Dataset extract:
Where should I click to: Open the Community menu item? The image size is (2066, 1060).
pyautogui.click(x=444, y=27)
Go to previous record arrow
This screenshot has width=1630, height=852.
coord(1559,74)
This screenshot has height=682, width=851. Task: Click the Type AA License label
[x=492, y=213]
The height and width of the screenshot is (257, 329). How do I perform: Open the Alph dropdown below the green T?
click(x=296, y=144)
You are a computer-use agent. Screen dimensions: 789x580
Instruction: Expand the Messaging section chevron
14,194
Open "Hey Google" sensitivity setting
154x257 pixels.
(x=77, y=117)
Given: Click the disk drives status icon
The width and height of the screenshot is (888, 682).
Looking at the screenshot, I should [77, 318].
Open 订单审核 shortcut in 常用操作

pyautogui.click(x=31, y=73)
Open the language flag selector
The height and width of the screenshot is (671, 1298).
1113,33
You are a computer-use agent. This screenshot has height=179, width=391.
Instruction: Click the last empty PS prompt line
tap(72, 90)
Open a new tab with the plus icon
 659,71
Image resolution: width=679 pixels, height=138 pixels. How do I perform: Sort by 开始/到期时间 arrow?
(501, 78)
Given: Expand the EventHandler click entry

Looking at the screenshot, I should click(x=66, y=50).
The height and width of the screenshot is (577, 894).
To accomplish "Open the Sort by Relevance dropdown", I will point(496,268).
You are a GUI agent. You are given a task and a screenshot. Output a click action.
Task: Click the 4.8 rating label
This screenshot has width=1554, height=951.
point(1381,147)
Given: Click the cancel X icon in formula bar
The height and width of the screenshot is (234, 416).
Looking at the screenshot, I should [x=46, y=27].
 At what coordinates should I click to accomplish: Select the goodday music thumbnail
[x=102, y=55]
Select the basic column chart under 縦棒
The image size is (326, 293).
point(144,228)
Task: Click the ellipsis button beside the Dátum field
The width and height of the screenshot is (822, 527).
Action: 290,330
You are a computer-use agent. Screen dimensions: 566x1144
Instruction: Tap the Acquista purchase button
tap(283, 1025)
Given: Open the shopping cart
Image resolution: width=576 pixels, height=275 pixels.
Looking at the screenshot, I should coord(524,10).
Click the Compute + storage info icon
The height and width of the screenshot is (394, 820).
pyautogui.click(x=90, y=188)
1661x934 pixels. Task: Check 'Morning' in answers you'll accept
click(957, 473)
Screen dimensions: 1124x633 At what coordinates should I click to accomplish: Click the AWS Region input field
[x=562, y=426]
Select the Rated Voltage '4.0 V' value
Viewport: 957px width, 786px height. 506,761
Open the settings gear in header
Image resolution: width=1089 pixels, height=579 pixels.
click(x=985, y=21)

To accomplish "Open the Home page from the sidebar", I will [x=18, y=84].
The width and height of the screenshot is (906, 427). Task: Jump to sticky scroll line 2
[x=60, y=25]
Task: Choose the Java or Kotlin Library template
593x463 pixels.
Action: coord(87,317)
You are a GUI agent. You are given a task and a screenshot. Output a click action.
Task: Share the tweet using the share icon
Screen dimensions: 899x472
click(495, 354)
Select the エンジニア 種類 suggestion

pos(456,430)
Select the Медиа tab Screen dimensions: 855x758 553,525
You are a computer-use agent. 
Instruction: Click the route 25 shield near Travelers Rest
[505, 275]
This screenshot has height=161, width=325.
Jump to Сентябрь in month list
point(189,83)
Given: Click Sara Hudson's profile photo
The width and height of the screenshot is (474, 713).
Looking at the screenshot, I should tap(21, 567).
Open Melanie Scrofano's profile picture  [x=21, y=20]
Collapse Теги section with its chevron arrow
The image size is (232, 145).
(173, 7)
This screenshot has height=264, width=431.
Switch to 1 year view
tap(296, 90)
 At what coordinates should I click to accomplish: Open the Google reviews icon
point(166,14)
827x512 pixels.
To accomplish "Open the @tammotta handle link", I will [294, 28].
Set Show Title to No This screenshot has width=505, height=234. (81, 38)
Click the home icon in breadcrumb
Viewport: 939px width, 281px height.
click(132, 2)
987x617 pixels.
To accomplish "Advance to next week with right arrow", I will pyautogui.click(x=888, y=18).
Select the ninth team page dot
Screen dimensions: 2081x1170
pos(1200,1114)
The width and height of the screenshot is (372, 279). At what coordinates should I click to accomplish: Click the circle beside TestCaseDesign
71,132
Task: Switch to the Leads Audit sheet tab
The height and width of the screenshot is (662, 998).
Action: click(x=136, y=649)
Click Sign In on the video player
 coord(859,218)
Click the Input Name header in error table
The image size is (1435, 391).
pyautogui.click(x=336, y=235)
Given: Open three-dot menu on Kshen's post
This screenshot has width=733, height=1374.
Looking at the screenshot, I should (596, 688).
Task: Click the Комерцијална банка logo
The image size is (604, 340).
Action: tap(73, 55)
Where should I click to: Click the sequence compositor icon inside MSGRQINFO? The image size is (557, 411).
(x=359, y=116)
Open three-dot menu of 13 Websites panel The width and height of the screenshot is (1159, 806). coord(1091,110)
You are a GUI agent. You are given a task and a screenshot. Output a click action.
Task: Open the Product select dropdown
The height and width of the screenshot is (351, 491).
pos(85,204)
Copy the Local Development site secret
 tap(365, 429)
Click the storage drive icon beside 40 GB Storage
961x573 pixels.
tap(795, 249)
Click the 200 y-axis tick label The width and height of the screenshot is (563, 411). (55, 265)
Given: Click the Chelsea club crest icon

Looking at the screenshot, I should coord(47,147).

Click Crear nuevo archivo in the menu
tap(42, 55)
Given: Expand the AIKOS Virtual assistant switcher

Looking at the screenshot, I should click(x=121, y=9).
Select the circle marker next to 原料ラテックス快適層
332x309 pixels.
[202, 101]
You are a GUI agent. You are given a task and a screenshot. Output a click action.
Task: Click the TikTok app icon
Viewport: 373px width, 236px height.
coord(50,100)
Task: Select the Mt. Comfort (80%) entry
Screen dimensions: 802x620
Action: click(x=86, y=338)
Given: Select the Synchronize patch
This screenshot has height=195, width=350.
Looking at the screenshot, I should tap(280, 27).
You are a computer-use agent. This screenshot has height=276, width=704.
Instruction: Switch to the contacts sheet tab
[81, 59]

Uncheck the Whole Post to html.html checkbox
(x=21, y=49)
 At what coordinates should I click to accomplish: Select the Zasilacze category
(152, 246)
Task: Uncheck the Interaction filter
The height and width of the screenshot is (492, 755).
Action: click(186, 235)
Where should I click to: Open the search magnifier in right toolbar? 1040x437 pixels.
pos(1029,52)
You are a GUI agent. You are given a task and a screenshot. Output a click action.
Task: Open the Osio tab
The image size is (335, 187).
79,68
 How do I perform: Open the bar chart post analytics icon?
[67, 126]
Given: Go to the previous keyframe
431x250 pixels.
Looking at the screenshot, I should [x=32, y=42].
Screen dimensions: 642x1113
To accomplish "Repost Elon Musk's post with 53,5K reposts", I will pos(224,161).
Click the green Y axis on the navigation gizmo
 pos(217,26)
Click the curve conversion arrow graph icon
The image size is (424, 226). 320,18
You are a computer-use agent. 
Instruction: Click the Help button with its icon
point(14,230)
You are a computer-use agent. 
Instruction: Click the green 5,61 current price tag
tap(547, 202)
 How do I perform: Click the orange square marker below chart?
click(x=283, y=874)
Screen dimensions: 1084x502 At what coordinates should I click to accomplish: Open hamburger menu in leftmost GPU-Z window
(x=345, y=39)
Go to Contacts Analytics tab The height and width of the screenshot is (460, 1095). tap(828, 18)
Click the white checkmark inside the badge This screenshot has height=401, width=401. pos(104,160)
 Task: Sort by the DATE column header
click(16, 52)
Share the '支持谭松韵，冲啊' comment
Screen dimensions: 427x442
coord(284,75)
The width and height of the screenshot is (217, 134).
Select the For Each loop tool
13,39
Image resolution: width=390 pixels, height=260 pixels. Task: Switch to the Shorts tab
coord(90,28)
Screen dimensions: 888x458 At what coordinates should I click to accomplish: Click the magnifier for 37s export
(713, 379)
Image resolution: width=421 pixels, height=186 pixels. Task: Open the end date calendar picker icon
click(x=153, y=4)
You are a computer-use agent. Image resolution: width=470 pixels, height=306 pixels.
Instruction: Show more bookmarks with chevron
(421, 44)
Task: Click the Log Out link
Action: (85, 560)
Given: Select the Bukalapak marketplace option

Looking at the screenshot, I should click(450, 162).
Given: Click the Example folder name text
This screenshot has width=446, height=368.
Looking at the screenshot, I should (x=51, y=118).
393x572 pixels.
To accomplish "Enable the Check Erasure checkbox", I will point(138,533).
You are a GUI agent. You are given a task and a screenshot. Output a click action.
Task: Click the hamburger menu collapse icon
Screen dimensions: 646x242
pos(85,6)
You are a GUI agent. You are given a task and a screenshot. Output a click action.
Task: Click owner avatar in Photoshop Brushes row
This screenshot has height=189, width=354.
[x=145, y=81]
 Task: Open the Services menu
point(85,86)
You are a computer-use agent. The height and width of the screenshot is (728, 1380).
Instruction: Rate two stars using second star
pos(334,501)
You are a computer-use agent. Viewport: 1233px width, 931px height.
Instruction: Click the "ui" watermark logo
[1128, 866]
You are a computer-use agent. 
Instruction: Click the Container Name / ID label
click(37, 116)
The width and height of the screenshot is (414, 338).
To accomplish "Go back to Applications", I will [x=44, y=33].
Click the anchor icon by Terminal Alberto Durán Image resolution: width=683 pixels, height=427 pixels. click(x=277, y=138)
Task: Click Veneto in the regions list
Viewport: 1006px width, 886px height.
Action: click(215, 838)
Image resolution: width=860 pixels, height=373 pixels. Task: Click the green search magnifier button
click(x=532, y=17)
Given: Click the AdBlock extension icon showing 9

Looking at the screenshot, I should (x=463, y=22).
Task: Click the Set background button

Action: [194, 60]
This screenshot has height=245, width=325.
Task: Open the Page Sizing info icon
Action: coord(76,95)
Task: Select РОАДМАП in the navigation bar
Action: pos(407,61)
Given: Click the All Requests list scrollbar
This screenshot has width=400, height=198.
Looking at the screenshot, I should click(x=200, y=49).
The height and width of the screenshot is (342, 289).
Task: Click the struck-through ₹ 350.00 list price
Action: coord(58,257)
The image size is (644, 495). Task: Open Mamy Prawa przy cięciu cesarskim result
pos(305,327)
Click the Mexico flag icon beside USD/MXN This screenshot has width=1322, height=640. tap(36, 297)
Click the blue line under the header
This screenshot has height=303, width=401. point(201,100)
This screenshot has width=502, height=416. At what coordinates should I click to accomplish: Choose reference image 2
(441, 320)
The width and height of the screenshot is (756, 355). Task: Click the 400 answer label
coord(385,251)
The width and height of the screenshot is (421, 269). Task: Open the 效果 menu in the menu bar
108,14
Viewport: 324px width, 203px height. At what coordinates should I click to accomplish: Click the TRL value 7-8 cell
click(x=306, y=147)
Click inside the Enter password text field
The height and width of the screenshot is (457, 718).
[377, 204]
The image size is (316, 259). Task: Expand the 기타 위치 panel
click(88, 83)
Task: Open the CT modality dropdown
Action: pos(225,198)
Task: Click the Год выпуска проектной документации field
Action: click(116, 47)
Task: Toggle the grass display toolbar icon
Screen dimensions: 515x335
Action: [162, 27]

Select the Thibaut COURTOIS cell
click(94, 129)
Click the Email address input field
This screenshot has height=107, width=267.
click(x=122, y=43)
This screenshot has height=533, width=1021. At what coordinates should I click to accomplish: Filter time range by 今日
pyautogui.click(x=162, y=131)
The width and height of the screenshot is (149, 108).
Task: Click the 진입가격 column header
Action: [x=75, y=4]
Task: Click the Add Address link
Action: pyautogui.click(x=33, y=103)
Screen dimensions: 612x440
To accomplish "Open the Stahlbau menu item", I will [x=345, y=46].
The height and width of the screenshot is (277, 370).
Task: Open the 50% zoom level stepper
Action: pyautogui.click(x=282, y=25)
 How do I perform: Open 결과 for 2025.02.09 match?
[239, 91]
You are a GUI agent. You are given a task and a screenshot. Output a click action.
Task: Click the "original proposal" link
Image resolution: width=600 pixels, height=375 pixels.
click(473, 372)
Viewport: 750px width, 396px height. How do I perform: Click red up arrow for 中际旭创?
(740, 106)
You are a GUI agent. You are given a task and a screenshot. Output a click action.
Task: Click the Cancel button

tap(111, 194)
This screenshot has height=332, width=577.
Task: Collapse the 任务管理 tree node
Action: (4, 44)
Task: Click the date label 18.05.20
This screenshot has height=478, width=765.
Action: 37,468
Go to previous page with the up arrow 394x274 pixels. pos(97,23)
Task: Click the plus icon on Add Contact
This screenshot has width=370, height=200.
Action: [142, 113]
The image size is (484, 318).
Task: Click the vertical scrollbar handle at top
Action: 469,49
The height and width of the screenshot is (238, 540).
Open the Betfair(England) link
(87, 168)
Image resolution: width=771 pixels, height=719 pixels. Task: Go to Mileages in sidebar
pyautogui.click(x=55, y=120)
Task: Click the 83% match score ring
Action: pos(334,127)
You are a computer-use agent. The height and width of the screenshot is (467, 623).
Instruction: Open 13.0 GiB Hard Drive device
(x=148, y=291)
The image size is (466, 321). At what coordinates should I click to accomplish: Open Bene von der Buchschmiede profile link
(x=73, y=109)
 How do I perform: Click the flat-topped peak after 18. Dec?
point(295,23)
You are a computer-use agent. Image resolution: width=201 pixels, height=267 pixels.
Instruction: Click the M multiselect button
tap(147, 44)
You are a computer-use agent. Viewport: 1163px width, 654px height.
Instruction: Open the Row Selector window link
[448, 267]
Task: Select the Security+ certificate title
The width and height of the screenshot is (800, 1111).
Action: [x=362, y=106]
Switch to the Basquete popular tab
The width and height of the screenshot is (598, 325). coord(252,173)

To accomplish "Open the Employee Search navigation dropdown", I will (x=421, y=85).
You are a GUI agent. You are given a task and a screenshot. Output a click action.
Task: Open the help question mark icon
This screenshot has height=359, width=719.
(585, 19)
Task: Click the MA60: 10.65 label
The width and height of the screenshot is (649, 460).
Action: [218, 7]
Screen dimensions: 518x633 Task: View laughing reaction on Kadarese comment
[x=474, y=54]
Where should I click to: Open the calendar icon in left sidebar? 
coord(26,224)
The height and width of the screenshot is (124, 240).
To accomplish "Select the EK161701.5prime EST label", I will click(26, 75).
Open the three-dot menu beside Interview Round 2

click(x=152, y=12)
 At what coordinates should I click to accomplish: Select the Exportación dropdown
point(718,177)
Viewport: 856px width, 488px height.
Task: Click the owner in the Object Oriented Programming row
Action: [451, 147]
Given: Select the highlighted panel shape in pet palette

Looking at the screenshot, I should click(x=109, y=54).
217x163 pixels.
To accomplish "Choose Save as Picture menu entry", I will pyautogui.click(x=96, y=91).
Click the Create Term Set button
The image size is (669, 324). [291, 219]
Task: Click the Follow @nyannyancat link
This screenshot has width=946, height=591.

What the task requires: For this exercise, repeat exactly the lines of the data above from the one with "Task: Click the MA60: 10.65 label" down to the one with "The height and width of the screenshot is (124, 240).", both end lines included.

Solution to the exercise:
Task: Click the MA60: 10.65 label
The width and height of the screenshot is (649, 460).
Action: [218, 7]
Screen dimensions: 518x633 Task: View laughing reaction on Kadarese comment
[x=474, y=54]
Where should I click to: Open the calendar icon in left sidebar? 
coord(26,224)
The height and width of the screenshot is (124, 240).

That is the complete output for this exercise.